## YOUR INSTRUCTIONS
Please find every line in the records below that contains the string "should" and copy each one out, treating uppercase and lowercase as different.

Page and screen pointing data

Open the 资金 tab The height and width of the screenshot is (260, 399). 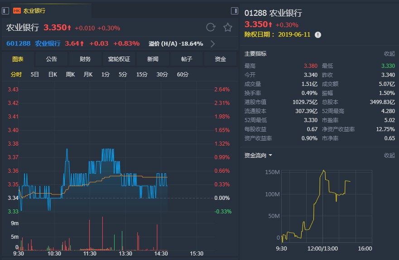[221, 59]
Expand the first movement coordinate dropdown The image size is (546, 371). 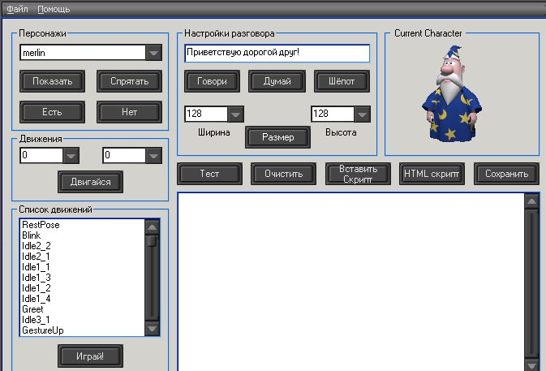(71, 155)
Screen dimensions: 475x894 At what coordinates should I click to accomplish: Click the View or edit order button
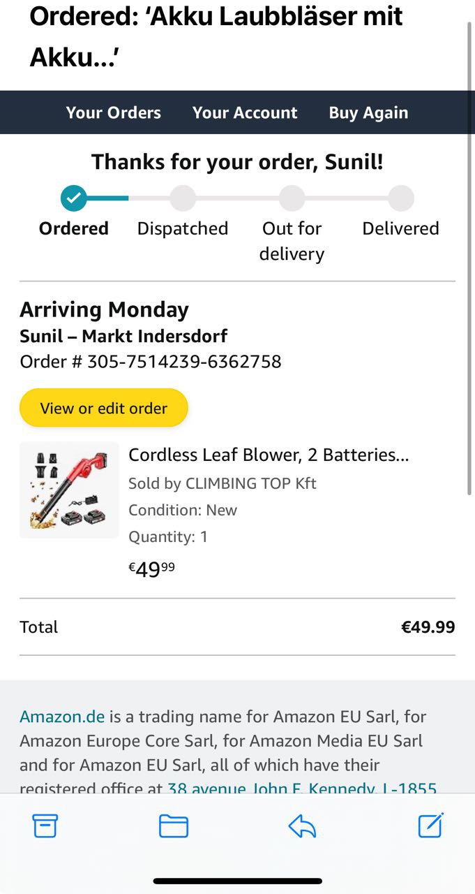coord(104,408)
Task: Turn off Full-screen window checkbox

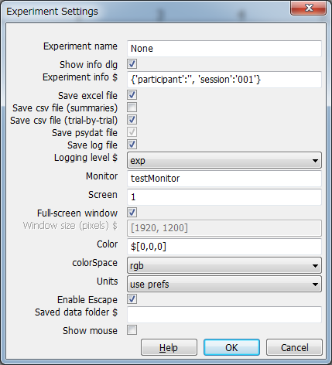Action: 132,213
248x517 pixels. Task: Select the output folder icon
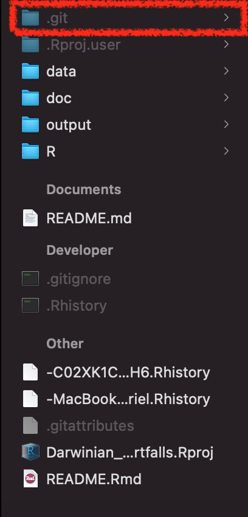(x=30, y=124)
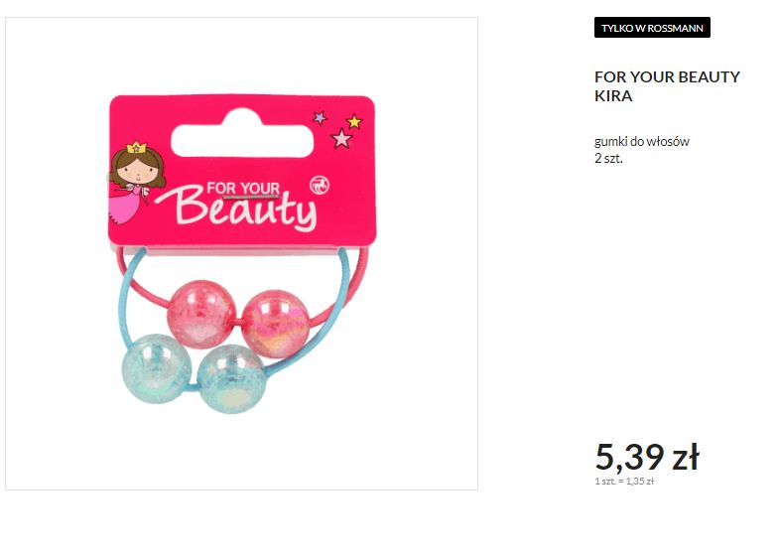
Task: Click the right blue glitter bead
Action: [230, 380]
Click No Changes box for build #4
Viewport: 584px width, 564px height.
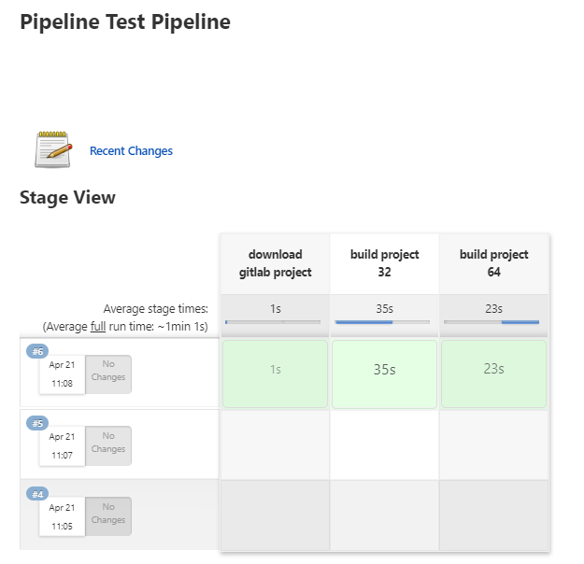pyautogui.click(x=108, y=515)
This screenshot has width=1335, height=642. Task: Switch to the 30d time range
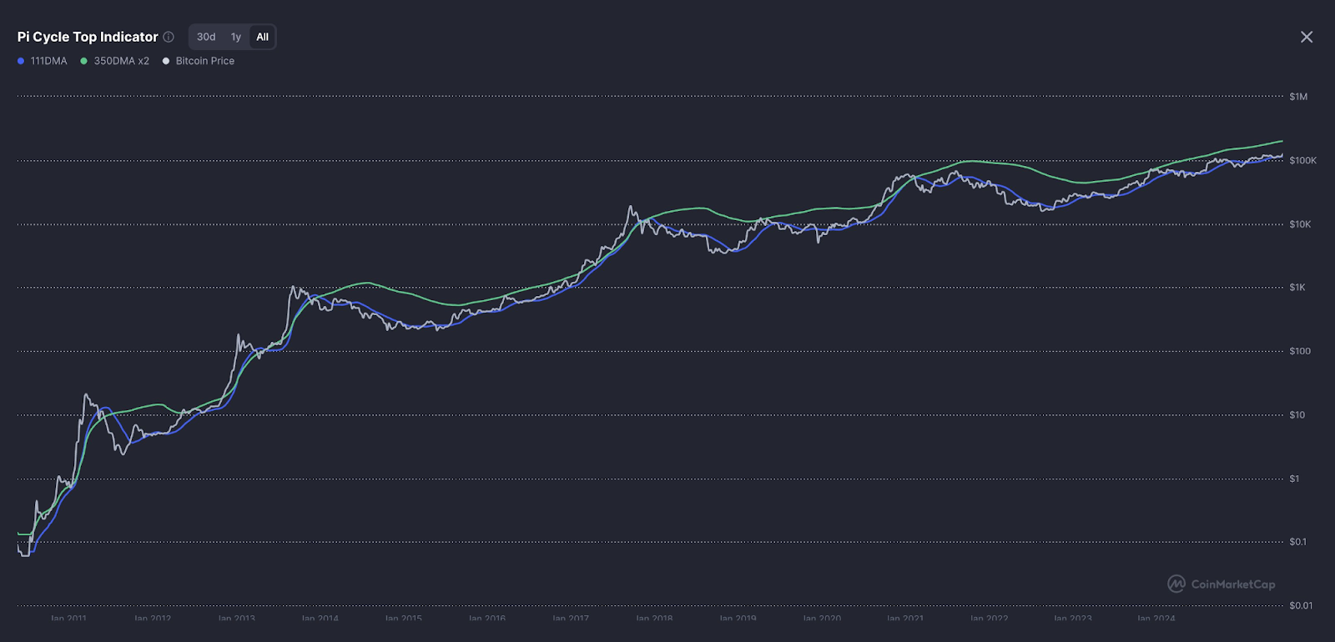tap(206, 37)
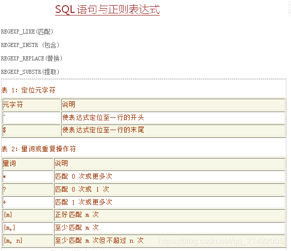The width and height of the screenshot is (291, 251).
Task: Select the {m} quantifier cell
Action: coord(28,215)
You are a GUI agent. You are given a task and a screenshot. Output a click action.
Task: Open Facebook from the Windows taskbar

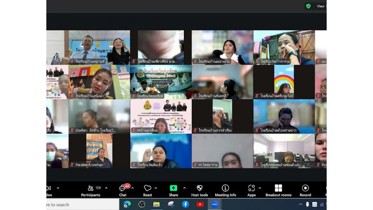pyautogui.click(x=186, y=204)
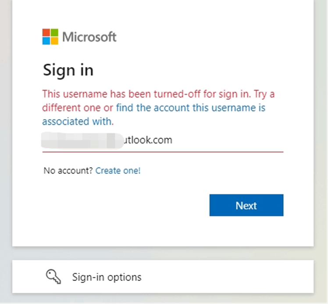Focus the email address input field

pyautogui.click(x=163, y=140)
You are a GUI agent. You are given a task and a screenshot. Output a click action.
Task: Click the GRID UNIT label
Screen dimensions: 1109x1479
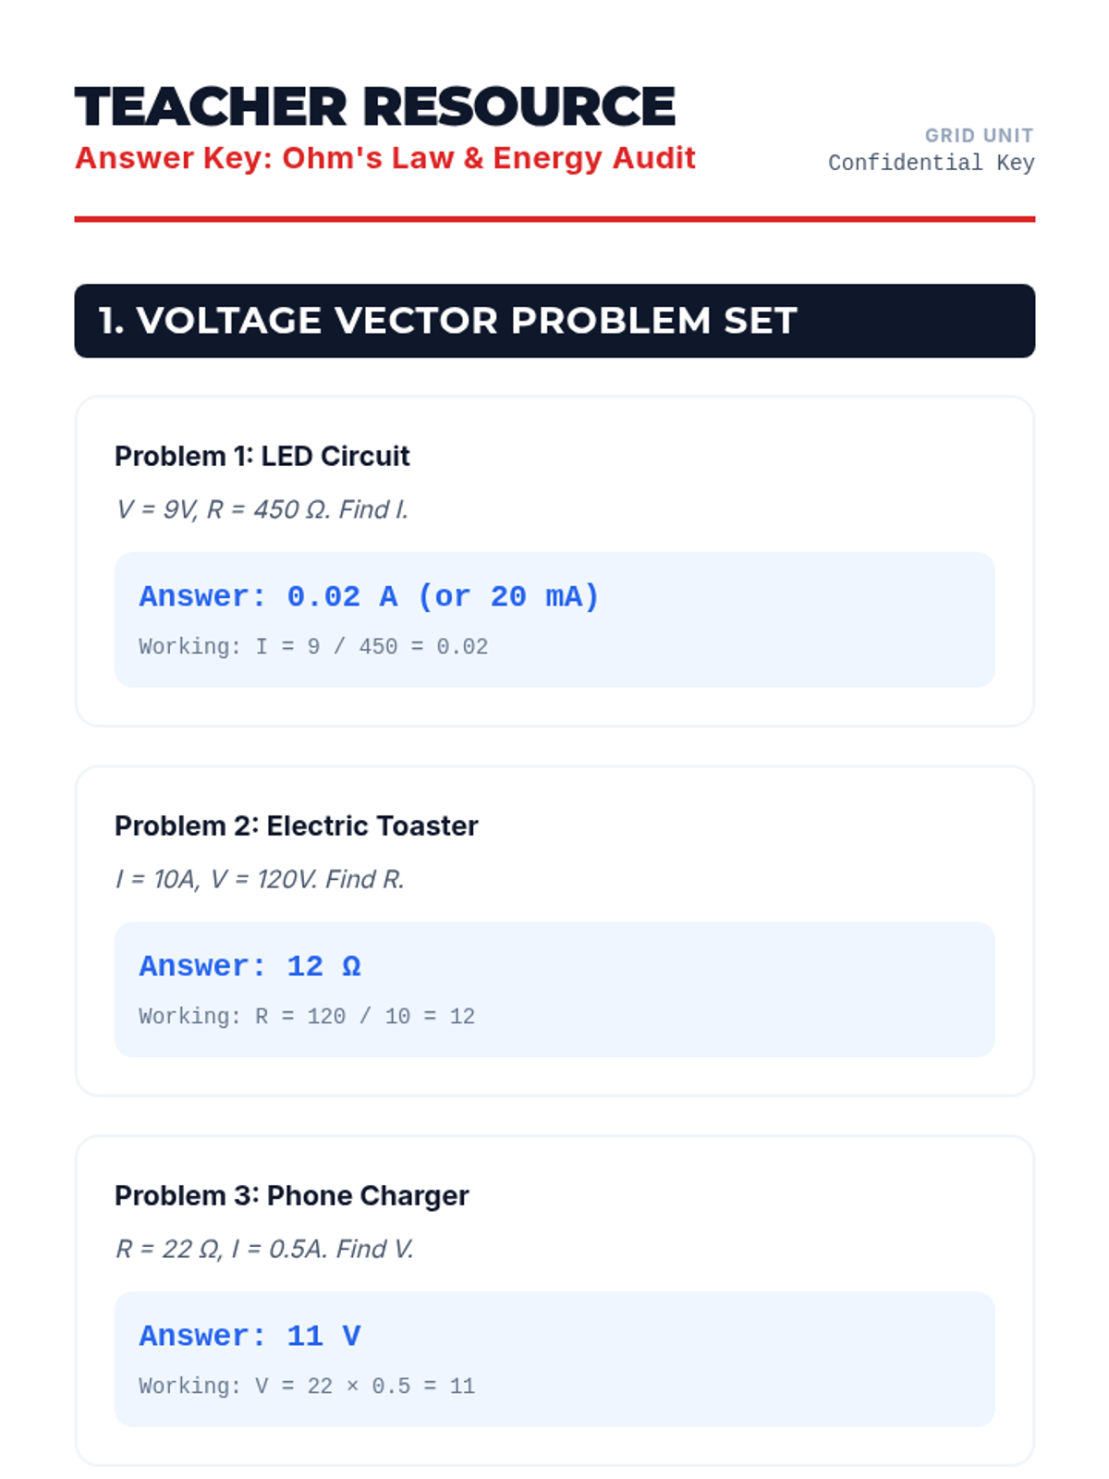[x=979, y=136]
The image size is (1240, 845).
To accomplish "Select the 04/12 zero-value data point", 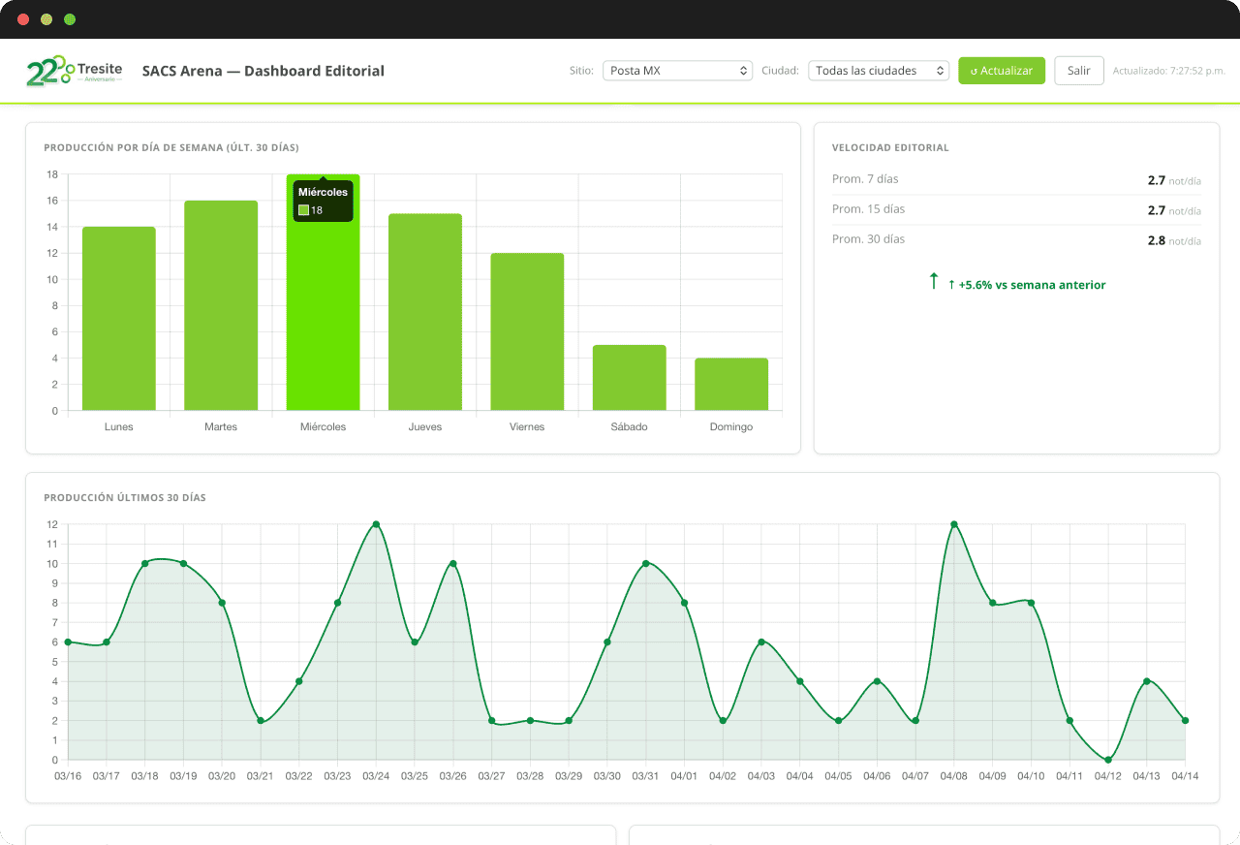I will 1108,760.
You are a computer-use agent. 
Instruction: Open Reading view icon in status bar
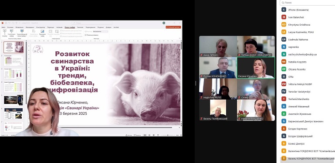point(154,135)
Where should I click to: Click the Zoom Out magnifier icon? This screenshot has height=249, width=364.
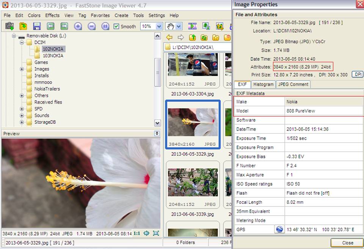coord(91,26)
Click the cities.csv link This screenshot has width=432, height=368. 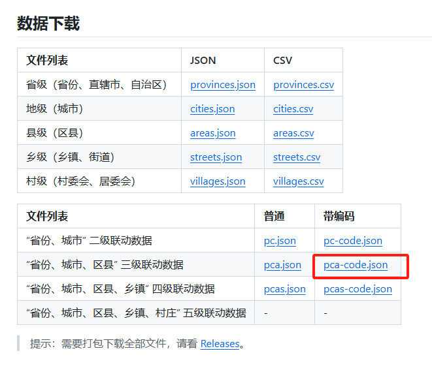(293, 109)
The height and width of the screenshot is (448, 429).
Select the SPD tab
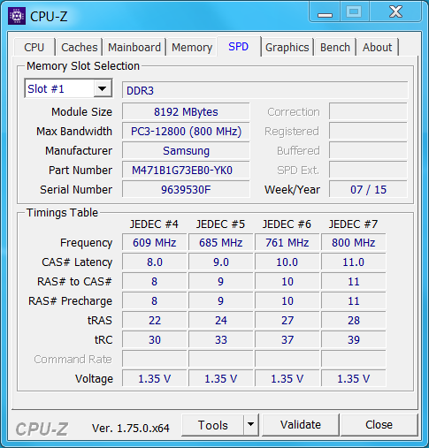(239, 47)
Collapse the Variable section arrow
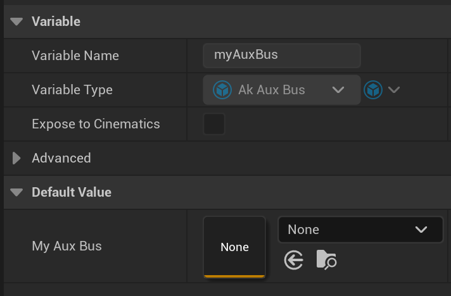Image resolution: width=451 pixels, height=296 pixels. pos(18,22)
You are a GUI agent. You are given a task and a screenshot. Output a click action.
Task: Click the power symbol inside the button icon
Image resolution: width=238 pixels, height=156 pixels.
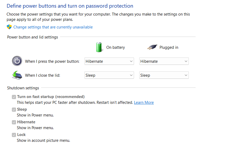point(17,61)
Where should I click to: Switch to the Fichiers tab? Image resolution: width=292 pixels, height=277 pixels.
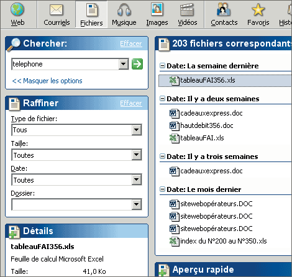[x=91, y=14]
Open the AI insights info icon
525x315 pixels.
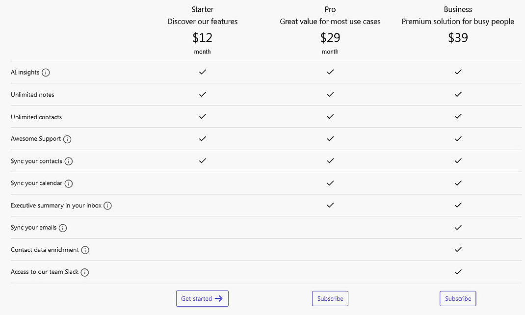[46, 72]
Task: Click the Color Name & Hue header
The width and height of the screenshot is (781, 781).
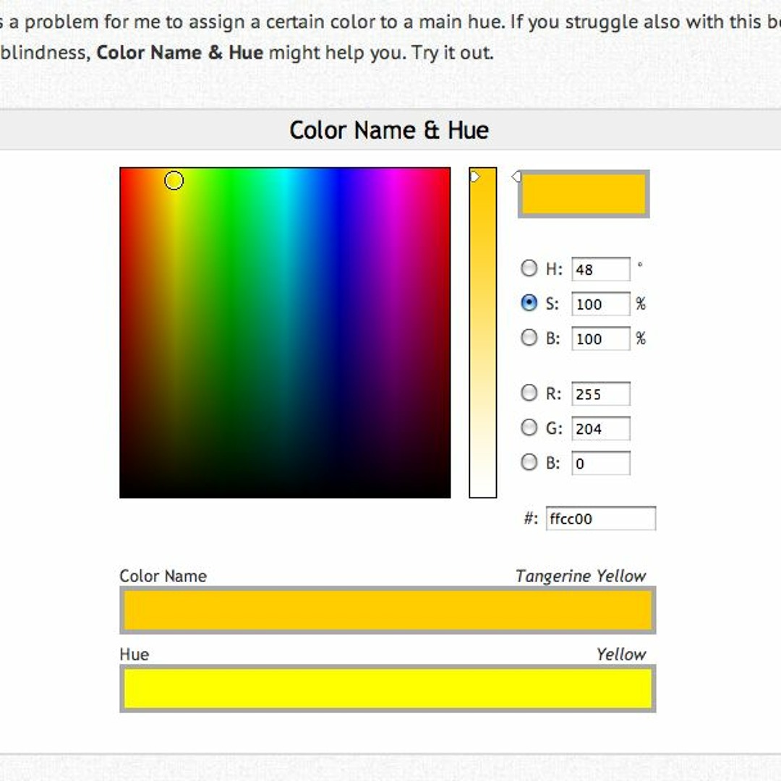Action: (x=389, y=130)
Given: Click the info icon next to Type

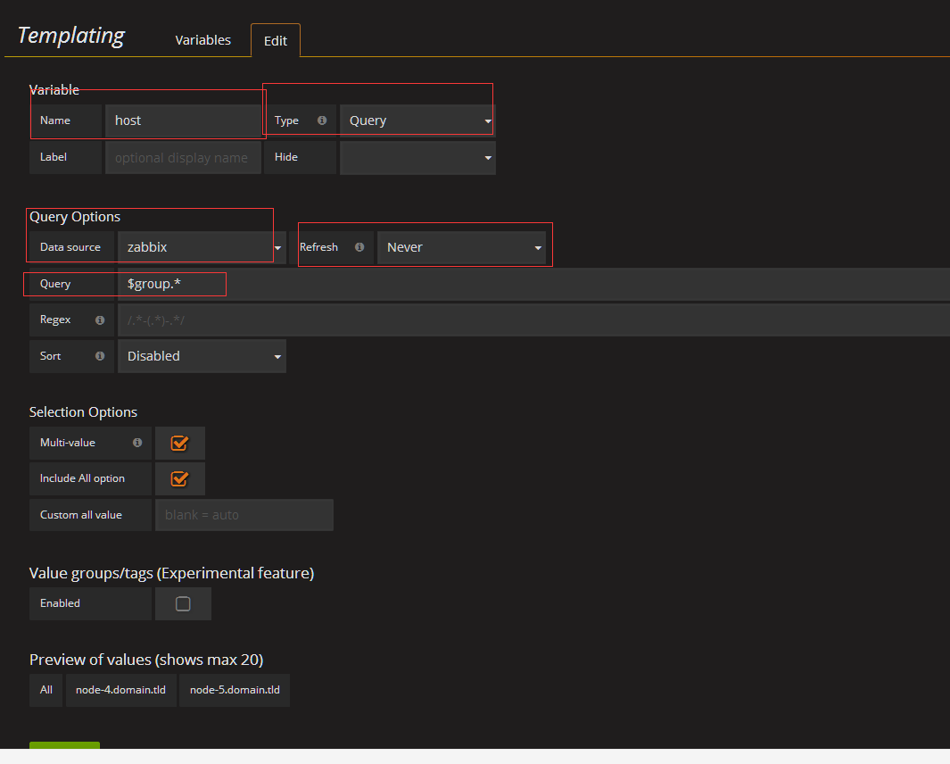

## ANSWER FOR THE TASK
Screen dimensions: 475x894 At what coordinates should I click to accomplish: Click the View or edit order button
Where should I click to: Click the Zoom Out magnifier icon? This screenshot has height=249, width=364.
Where should I click to: Switch to the Fichiers tab? Image resolution: width=292 pixels, height=277 pixels.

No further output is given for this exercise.